Other thing to verify (along that arp theory, besides it was found out that changing arp/ndp table-size isnt properly set during boot but it works if you manually do a commit afterwards (changing the value, commit and changing it back, commit again: ⚓ T5575 ARP/NDP table-size isnt set properly) is what the kernel think about limit of arp-entries:

sudo sysctl -a | grep -i neigh.default.gc_thr

tantomo · September 14, 2023, 1:44am

Great!! I have succeeded in changing the arp/ndp table-size.

~$ sudo sysctl -a | grep -i neigh.default.gc_thr
net.ipv4.neigh.default.gc_thresh1 = 4096
net.ipv4.neigh.default.gc_thresh2 = 16384
net.ipv4.neigh.default.gc_thresh3 = 32768
net.ipv6.neigh.default.gc_thresh1 = 4096
net.ipv6.neigh.default.gc_thresh2 = 16384
net.ipv6.neigh.default.gc_thresh3 = 32768

But, for the ulimit i can’t change the max locked memory.
I did with pending signals and max user processes with common ulimit command.
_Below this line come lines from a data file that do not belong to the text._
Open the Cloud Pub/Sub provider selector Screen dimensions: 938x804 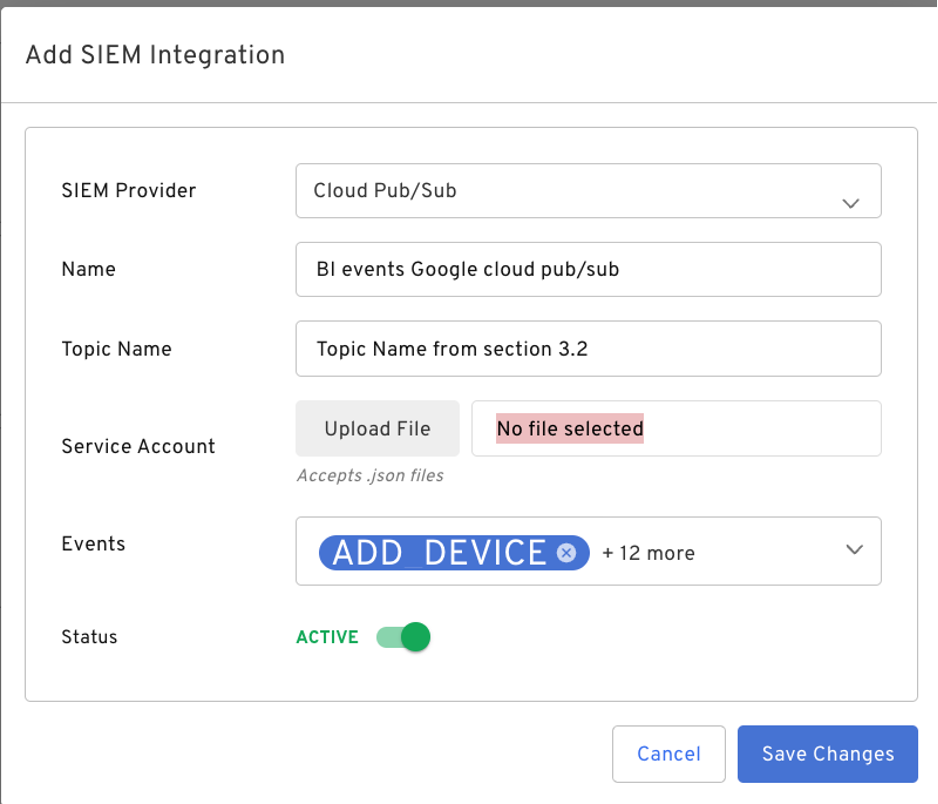pos(588,190)
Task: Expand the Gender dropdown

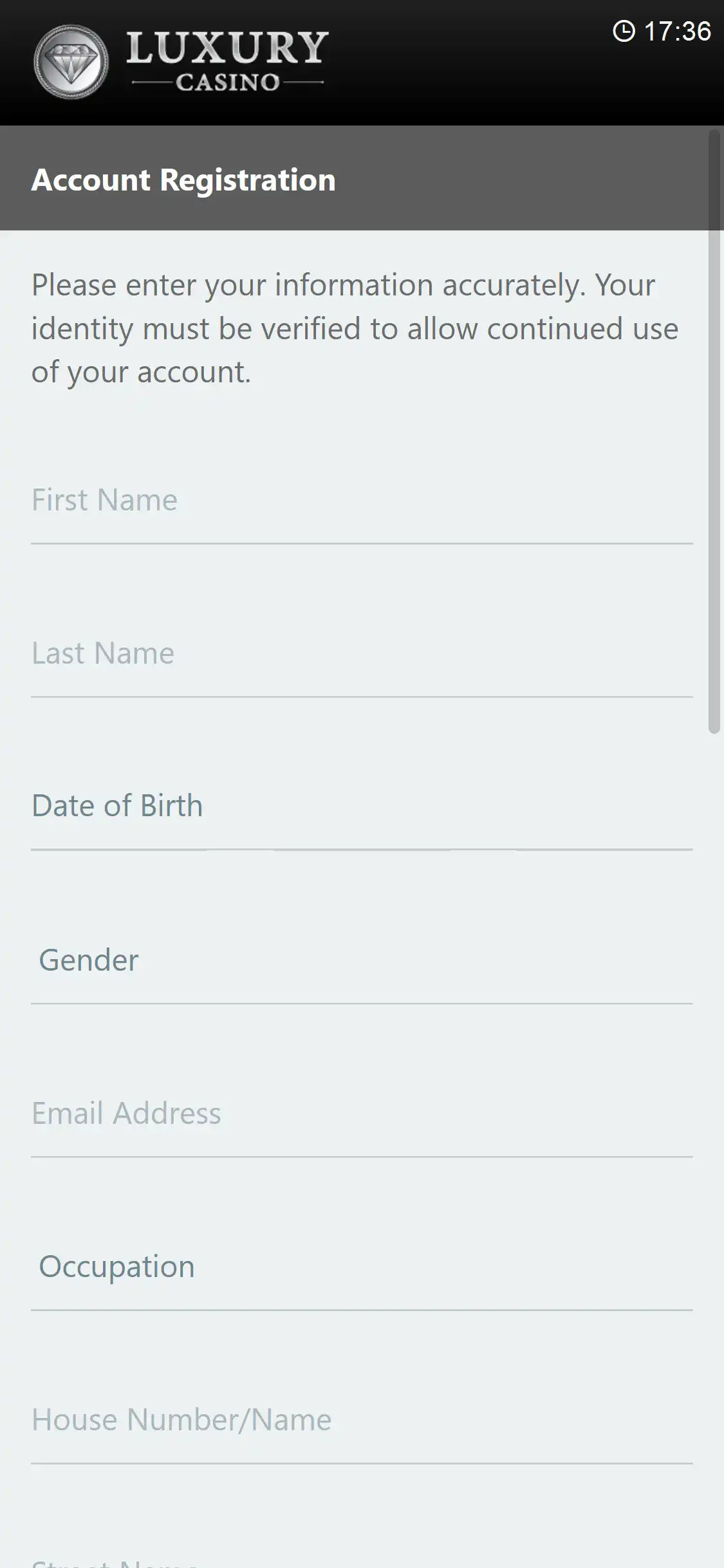Action: (x=362, y=960)
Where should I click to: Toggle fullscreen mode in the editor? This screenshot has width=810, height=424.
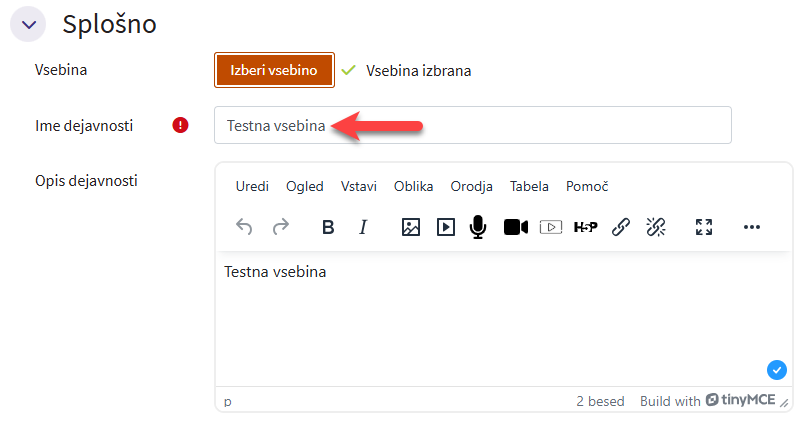pyautogui.click(x=704, y=227)
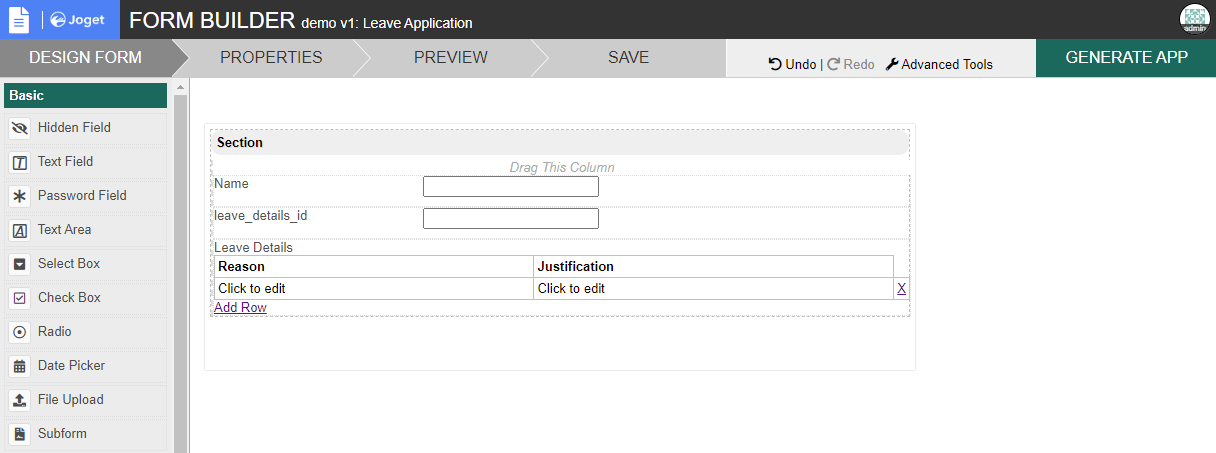
Task: Click the Date Picker calendar icon
Action: coord(19,366)
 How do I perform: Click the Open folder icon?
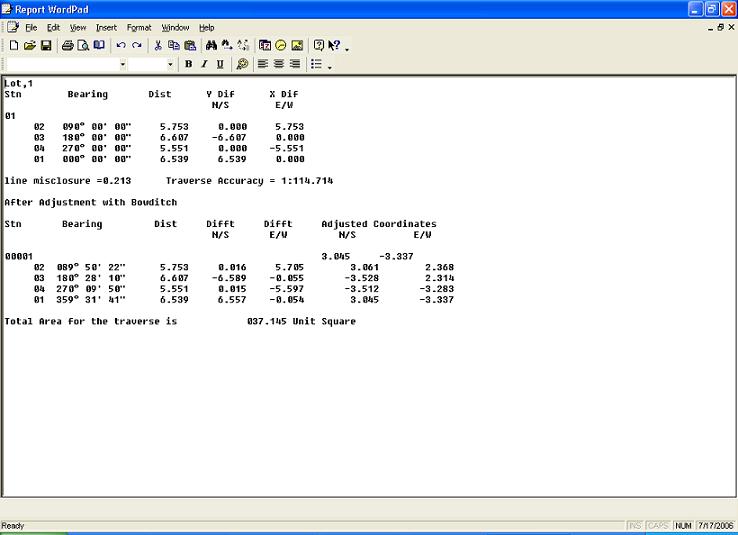coord(30,46)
But when i try to change the max locked memory, i got this error

~$ ulimit -l 1018792
-vbash: ulimit: max locked memory: cannot modify limit: Operation not permitted

Apachez · September 14, 2023, 6:43am

Regarding those arp settings verify that they remain after a reboot in your case.

I dont know if the below would work regarding ulimit (as workaround until you update to 1.4 or newer).

Edit /etc/security/limits.conf and put these lines at the bottom, save and then reboot the box:

* soft  memlock  1018792
* hard  memlock  1048576

After reboot do another ulimit -a and see if “max locked memory” have changed or not?

tantomo · September 14, 2023, 7:36am

Many thanks, I’ll try later. Because it took me some time to be able restart the router.
Or maybe i’ll upgrade to 1.4 or 1.5 rolling just in case.